Despite significant progress in the implementation of virtual programs in theoretical training, meeting the clinical education needs of students has been neglected. Although scientific evidence highlights the necessity and effectiveness of virtual training programs in upgrading students' skills, studies providing clinical education to midwifery students are limited. According to the Iran midwifery education curriculum, the students must be trained both theoretical and clinical about gynecologic problems. They receive 34 h of theoretical education. Moreover, the final year students are trained in a gynecology clinic for 102 h. Some studies reported the effectiveness of virtual learning in promoting clinical learning, but most of them were based on the students' opinions and experiences (Phillips et al., 2013; Rasalam and Bandaranaike, 2020; Rim and Shin, 2021), so little is known regarding its real impact on the clinical knowledge and skills, especially on midwifery students. On the other hand, education of midwifery students was canceled in the gynecology clinics owing to the COVID-19 pandemic. Therefore, education based on the virtual patients was considered in this study. After identification of midwifery students' educational and skill needs in the field of gynecology, a virtual learning protocol for interns in a gynecologic course was designed, implemented and evaluated in the manner of virtual clinics.

2. Method

2.1. Design and setting

The aim of this semi-experimental study with a pretest-posttest design was to determine the effect of a virtual gynecology clinic training programme on knowledge and clinical skills of midwifery students. This article reports the quantitative part of a mixed methods study which was approved by Mazandaran University of Medical Sciences (code: 7748), and the Ethics Committee of this university (code: IR.MAZUMS.REC.1399.7748) and was carried out at the Faculty of Nursing and Midwifery during two semesters in 2020.

2.2. Participants

Forty-seven midwifery students were recruited. All senior students who passed the theoretical and primary clinical gynecology course and selected the internship course in gynecology were included in the study. The exclusion criteria were students who gave up the internship course during the study or did not participate fully in the study stages. After explaining the study objectives and procedure, a written consent was obtained for participation in the study from each student. They were also assured that their names would be kept confidential. Numerous meetings were held with the presence of process facilitators. In these meetings, while reviewing how to implement the protocol with regard to planning, executive activities in the new phase were carefully reviewed, and the necessary planning and coordination were done to implement it.

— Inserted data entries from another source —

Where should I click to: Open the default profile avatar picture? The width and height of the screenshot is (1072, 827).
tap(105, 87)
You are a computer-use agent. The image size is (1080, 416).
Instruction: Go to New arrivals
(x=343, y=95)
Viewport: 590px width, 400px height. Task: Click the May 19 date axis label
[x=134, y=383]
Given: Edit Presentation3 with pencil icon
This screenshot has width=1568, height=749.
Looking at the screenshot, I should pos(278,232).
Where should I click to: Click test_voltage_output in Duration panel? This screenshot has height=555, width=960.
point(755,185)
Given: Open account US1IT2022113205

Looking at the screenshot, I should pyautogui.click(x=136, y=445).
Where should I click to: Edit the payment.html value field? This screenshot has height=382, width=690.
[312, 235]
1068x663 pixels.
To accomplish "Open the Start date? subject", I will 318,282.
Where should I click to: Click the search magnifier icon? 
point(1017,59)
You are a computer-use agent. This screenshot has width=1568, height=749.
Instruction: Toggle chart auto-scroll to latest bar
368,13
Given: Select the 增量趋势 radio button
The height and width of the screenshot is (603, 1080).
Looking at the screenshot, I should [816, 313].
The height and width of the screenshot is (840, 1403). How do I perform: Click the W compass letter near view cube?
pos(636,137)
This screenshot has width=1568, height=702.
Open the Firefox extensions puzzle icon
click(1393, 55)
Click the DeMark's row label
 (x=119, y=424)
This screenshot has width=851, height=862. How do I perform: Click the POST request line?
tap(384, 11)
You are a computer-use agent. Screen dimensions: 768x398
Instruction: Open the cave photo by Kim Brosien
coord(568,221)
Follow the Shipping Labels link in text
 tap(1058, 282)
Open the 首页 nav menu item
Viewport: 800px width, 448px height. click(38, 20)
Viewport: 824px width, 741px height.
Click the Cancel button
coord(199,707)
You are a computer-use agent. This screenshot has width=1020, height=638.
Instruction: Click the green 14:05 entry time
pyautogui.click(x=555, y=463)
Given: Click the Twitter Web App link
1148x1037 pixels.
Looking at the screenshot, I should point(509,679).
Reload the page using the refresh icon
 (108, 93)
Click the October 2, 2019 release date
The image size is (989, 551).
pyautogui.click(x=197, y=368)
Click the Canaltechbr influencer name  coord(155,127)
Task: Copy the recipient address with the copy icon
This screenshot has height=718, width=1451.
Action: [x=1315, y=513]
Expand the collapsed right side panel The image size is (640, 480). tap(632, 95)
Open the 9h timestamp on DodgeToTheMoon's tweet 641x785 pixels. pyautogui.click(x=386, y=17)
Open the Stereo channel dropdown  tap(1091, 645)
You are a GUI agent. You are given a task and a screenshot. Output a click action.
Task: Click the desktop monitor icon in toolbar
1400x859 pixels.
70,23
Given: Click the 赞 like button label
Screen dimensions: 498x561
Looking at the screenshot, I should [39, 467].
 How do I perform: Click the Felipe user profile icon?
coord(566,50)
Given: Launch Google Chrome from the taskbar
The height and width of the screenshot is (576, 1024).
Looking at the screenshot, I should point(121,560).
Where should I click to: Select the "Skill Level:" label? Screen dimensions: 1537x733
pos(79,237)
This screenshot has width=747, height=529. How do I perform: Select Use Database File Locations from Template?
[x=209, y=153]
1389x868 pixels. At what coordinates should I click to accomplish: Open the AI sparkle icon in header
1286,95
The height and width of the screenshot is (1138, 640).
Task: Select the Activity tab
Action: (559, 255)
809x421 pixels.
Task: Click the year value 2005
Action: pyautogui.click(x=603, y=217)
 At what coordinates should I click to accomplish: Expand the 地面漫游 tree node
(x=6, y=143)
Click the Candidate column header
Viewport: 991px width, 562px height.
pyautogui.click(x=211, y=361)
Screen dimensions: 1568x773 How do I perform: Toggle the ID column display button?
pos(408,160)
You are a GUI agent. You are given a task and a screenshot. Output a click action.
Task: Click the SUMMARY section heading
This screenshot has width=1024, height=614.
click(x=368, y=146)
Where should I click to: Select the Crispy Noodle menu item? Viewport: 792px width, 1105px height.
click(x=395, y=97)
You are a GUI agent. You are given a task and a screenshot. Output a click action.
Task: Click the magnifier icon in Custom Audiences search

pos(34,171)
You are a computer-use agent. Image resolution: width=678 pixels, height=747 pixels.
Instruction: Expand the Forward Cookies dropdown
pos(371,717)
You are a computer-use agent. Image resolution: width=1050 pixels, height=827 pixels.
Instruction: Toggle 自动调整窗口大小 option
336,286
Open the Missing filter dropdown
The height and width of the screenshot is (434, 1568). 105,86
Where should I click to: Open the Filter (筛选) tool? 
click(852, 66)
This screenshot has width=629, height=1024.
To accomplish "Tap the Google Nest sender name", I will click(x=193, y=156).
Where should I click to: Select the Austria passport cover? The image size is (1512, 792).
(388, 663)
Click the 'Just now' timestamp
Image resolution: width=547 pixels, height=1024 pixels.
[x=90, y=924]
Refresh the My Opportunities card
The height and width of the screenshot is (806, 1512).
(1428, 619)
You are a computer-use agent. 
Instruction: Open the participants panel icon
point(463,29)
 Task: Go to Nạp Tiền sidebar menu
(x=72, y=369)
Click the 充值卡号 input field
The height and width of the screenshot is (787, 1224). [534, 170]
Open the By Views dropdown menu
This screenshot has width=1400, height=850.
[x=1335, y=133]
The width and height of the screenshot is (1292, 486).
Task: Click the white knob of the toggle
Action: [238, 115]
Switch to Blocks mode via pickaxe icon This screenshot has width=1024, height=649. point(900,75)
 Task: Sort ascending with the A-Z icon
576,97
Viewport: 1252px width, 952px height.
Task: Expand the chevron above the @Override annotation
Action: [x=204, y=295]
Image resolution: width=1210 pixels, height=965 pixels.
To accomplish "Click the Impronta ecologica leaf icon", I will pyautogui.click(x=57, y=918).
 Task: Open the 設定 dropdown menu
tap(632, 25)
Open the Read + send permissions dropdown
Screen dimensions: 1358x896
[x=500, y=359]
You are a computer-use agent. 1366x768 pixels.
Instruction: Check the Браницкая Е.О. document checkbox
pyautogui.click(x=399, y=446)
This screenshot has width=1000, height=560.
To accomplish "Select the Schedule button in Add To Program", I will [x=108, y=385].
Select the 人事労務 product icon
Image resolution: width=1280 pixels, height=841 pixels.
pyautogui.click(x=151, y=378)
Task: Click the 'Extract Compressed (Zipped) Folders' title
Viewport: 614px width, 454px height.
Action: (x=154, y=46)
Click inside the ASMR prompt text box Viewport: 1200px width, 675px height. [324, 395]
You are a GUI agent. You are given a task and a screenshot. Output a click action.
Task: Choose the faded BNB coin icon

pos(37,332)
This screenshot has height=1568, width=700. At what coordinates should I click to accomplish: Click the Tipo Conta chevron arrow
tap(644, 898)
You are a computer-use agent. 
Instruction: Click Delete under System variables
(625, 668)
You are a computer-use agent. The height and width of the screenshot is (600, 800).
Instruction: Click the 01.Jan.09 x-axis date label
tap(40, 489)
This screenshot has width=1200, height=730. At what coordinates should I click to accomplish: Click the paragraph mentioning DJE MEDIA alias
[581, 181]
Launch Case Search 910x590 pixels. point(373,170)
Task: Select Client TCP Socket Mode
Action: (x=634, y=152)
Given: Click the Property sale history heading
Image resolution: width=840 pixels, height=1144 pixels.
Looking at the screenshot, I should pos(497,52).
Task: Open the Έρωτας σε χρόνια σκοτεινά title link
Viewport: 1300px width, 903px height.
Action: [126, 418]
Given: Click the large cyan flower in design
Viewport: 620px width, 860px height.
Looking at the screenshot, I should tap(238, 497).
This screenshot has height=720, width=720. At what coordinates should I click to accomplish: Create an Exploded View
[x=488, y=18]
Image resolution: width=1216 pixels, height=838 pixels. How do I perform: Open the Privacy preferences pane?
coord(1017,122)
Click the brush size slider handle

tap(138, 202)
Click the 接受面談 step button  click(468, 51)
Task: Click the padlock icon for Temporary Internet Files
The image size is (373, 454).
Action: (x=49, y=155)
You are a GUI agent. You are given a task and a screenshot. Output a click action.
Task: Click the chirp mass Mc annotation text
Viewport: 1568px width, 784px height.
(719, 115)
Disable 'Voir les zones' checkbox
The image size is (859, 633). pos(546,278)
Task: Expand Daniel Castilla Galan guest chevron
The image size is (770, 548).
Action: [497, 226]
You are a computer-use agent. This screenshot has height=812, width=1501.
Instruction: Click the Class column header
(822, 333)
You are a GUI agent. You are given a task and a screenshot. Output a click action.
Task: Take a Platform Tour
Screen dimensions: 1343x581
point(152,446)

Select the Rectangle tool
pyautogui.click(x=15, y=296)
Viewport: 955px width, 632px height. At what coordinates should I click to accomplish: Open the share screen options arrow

2.3. Protocol of virtual clinic

Based on the ADDIE model, the protocol was implemented in five stages, namely analysis, design, development, implementation and evaluation (Molenda, 2015). This model was used to design former educational courses. It enables course designers to establish a more systematic and effective education. The approach of this model is based on all theories of epistemology, behaviorism and constructivism. This model is called a general pattern since it covers the design of different learning topics, perspectives and environments. This model can be used for any type of learning, both traditional and electronic. Based on the ADDIE model, the following steps were taken.

2.3.1. Stage 1: analysis

At this stage, a meeting was held with the faculty members and senior lecturers in midwifery. Based on their experiences, information was collected about the audience, learning needs, budget and constraints. Assessment of the current situation and analyzing the problem were also done in this meeting. Moreover, the application of e-learning methods to prevent the postponement of midwifery students training in the gynecology course following the COVID-19 pandemic was discussed. The midwifery experts were confirmed the possibility of implementing the virtual training according to the curriculum and educational needs of the students. Then educational needs of midwifery students were identified by examining the level of their knowledge and skills. For this purpose, 10 questions about signs and symptoms, diagnosis and treatment of current gynecological problems were designed by the research team. Moreover, the students were asked about their educational needs through an interview.

2.3.2. Stage 2: design

The main step at this stage was to choose an educational environment in alignment with the goals. The capability of Navid Learning Activity Management System (Navid-LAMS), a web platform in Iran, for implementing virtual clinical education was confirmed. Furthermore, a detailed training plan was prepared, which included the selection of training methods and media and decision on training strategies. After brain storming, the midwifery experts' opinions were discussed and summarized based on the objectives of the gynecology course and the results of needs assessment during three focused group sessions with the research team. Then, a structured model of the virtual clinic protocol was designed and developed. This model included clinical skills in four areas: interview and history taking, problem evaluation, clinical judgment and problem management. For improving these skills, the research team selected 27 common gynecology cases including genital infections, abnormal bleeding, menopause problems, ovarian cysts and abnormal pap smear. A chief complaint was provided for each case as well as 4 questions about 1) what the patient should be asked during the interview, 2) differential diagnosis and diagnosing approaches, 3) main diagnosis and 4) treatment and consultation. Two days were allotted to answering the questions of each step. In addition, it was agreed that before giving new questions in each step, the correct answers of the previous step and more information about each cases would be given. Furthermore, a webinar was designed for improving history taking skill.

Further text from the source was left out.